[DEAN ORNISH:] For the last 30 years or so, I have directed a series of clinical research studies proving that the simple choices that we make in our lives each day can have a powerful impact on our health and our well being, and much more quickly than had once been thought possible, even at a cellular level. Ironically, we have been using very high tech, expensive, state of the art measures to prove how powerful very simple and low tech and often ancient interventions can be.
Our prostate study was a randomized control trial of men who had biopsy proven prostate cancer and who have elected not to be treated conventionally for reasons unrelated to our study. What made this interesting from a scientific standpoint is that we could take men who knew they had cancer from biopsies, randomly divide them into two groups, and have a true non-intervention control group so we could determine the effects of comprehensive lifestyle changes alone without being confounded by other treatments. You can't do that with breast cancer because almost everybody gets treated right away, so you don't know if any improvements were due to the lifestyle changes or the chemo or the radiation or the surgery.
After a year we found that PSA levels, a marker for prostate cancer, went up (worsened) in the comparison or control group, but went down significantly (improved) in the experimental group that made the lifestyle changes we recommended. The degree of change in lifestyle was directly correlated with the degree of change in their PSA levels.

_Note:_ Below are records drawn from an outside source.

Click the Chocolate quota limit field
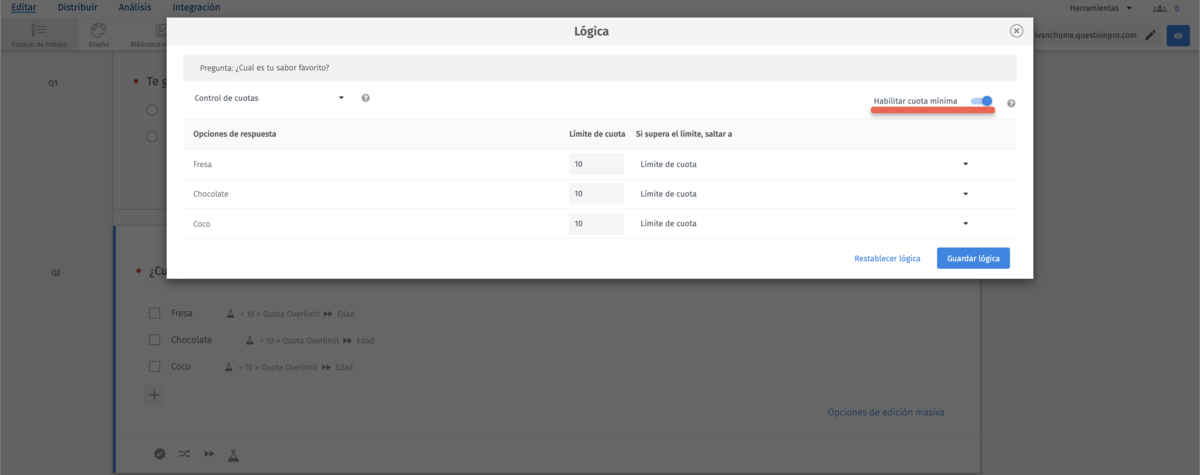The image size is (1200, 475). coord(595,194)
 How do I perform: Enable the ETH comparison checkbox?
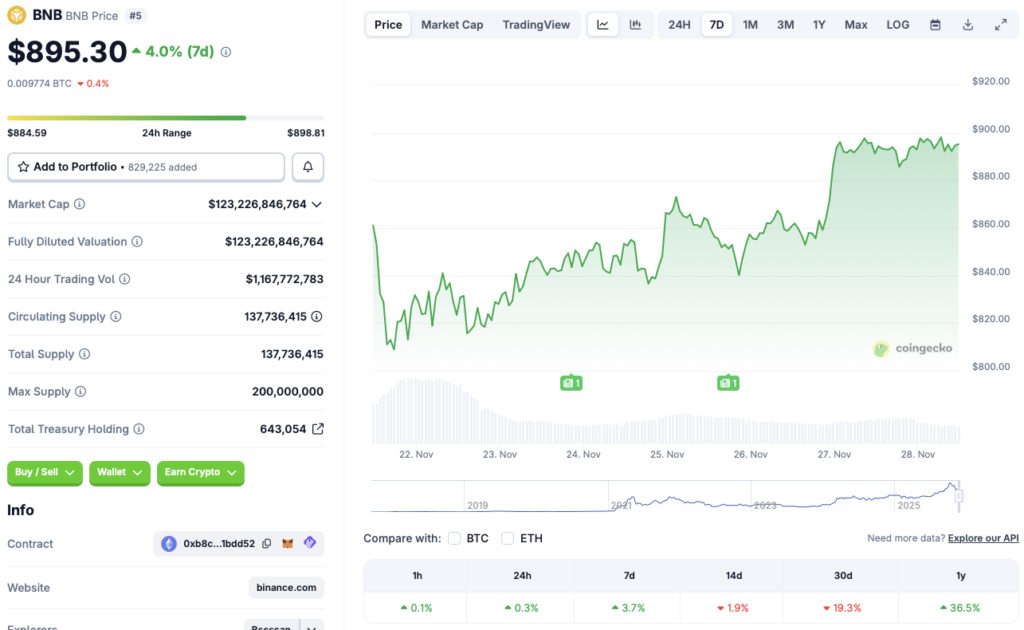tap(507, 537)
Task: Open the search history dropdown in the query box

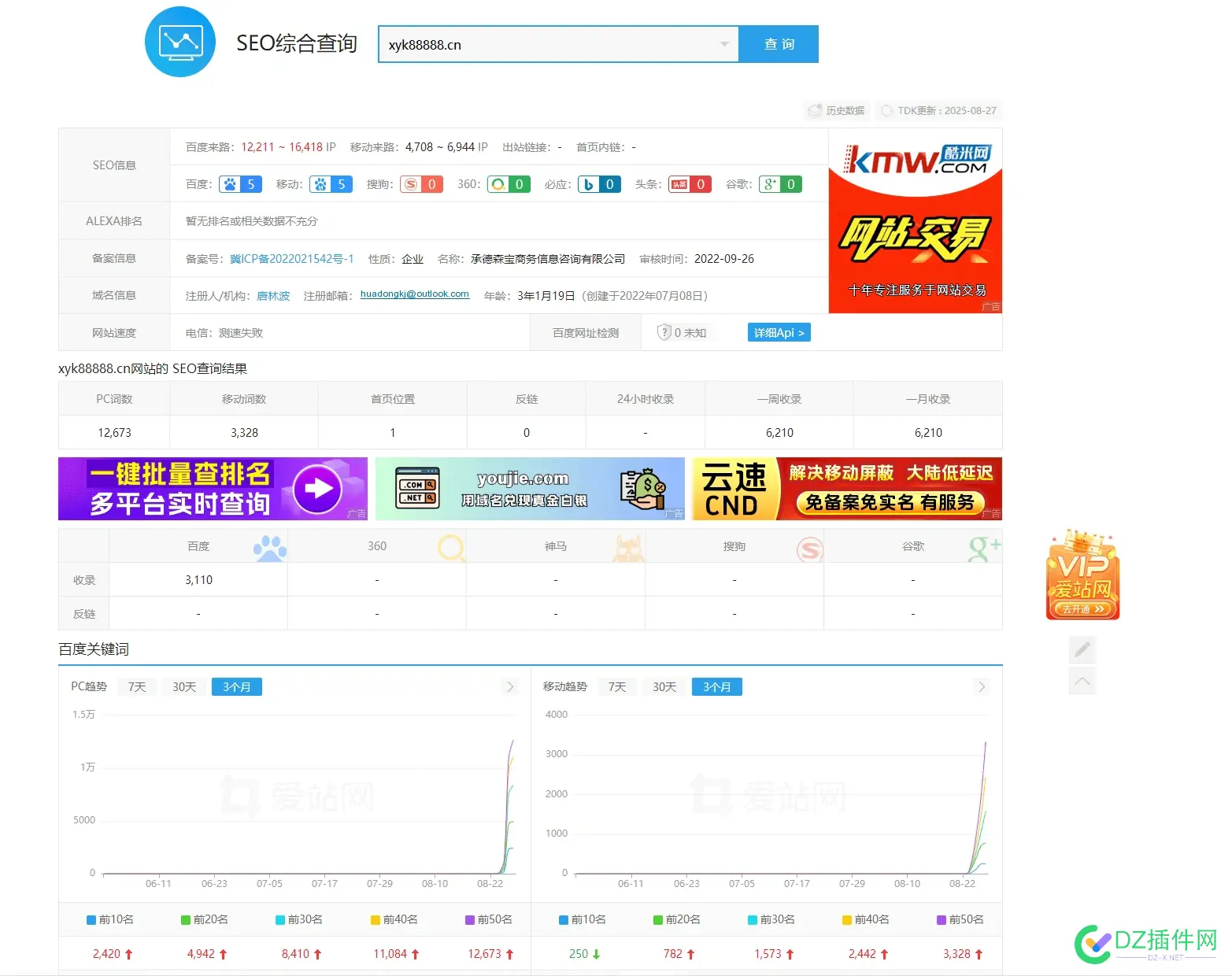Action: 724,44
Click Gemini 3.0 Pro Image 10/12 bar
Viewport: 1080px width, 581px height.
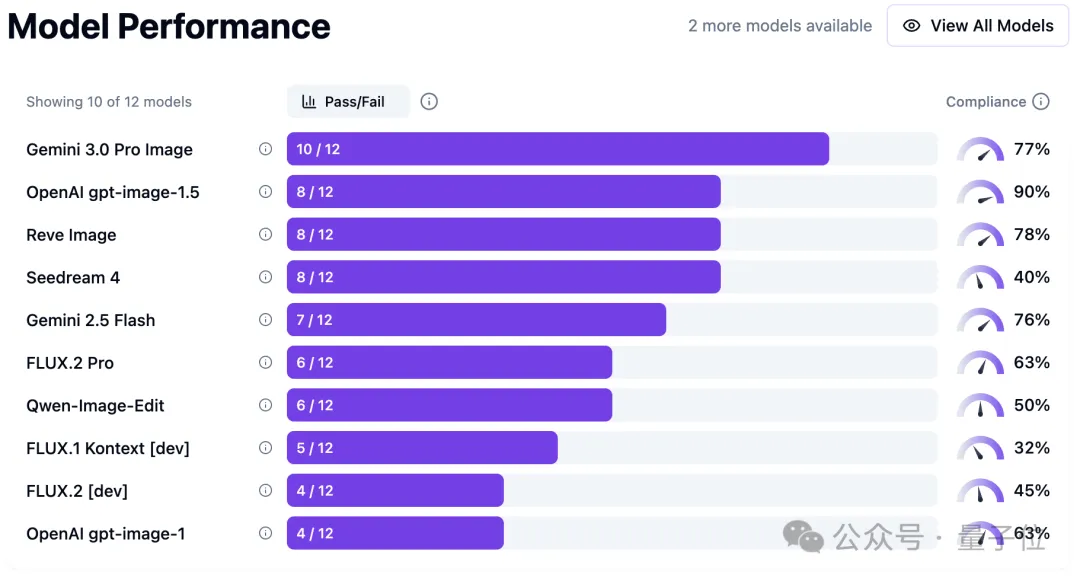click(557, 149)
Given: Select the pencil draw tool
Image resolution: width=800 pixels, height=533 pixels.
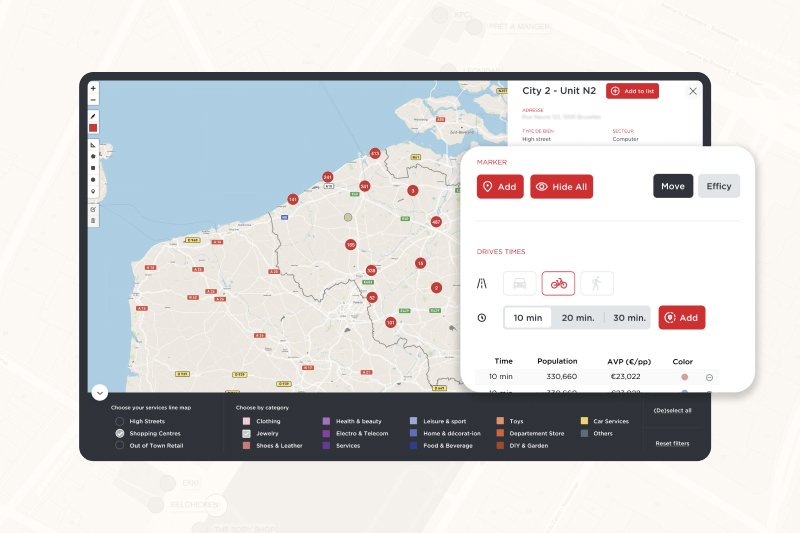Looking at the screenshot, I should [x=93, y=116].
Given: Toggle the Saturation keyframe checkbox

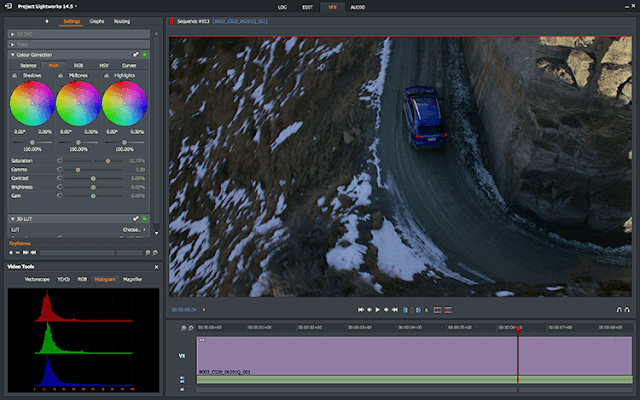Looking at the screenshot, I should [60, 161].
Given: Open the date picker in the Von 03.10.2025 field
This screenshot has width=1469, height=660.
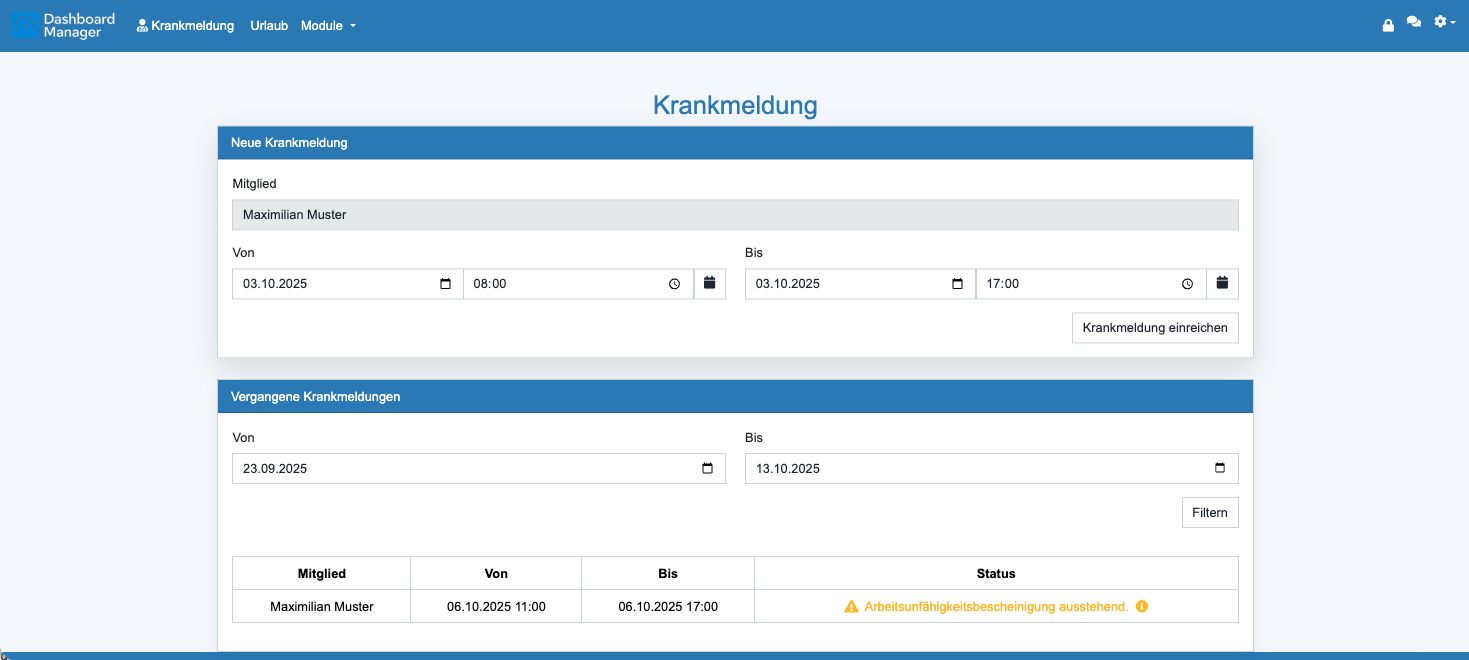Looking at the screenshot, I should pos(446,284).
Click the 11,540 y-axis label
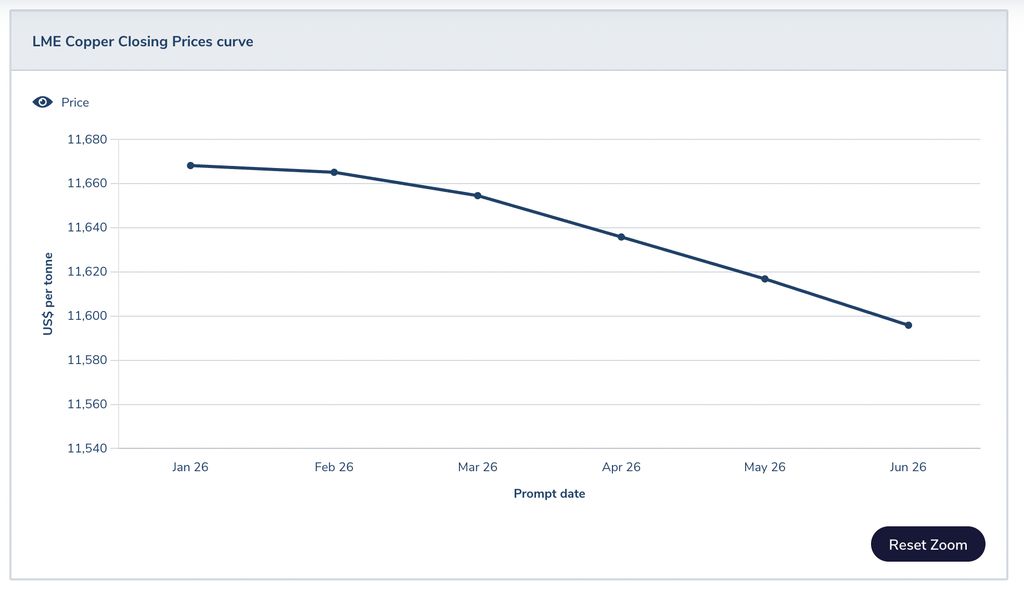 point(87,448)
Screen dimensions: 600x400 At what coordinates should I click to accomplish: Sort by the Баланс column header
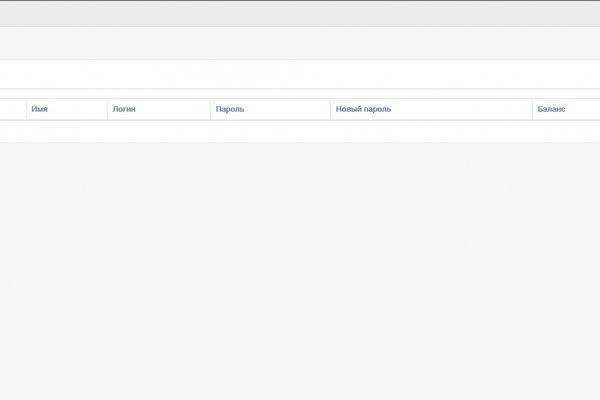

We also found that the prostate tumor growth in vitro was inhibited 70 percent in the group that made these changes compared to only nine percent in the group that didn't. The inhibition of the tumor growth was itself a direct function of the degree of change in lifestyle. In other words, the more people changed, the more it directly inhibited the growth of their prostate tumors.
J. Craig Venter has shown that one way you can change your genes is by making new ones. We are finding that another way you can change your gene expression is simply by changing your lifestyle.
In May of this year, we published an article in the Proceedings of the National Academy of Sciences (Craig was the communicating editor). We found that changing lifestyle actually changes gene expression. In only three months, we found that over 500 genes were either up-regulated or down-regulated—in simple terms, turning on genes that prevent many chronic diseases, and turning off genes that cause coronary heart disease, oncogenes that are linked to breast and prostate cancer, genes that promote inflammation and oxidative stress and so on.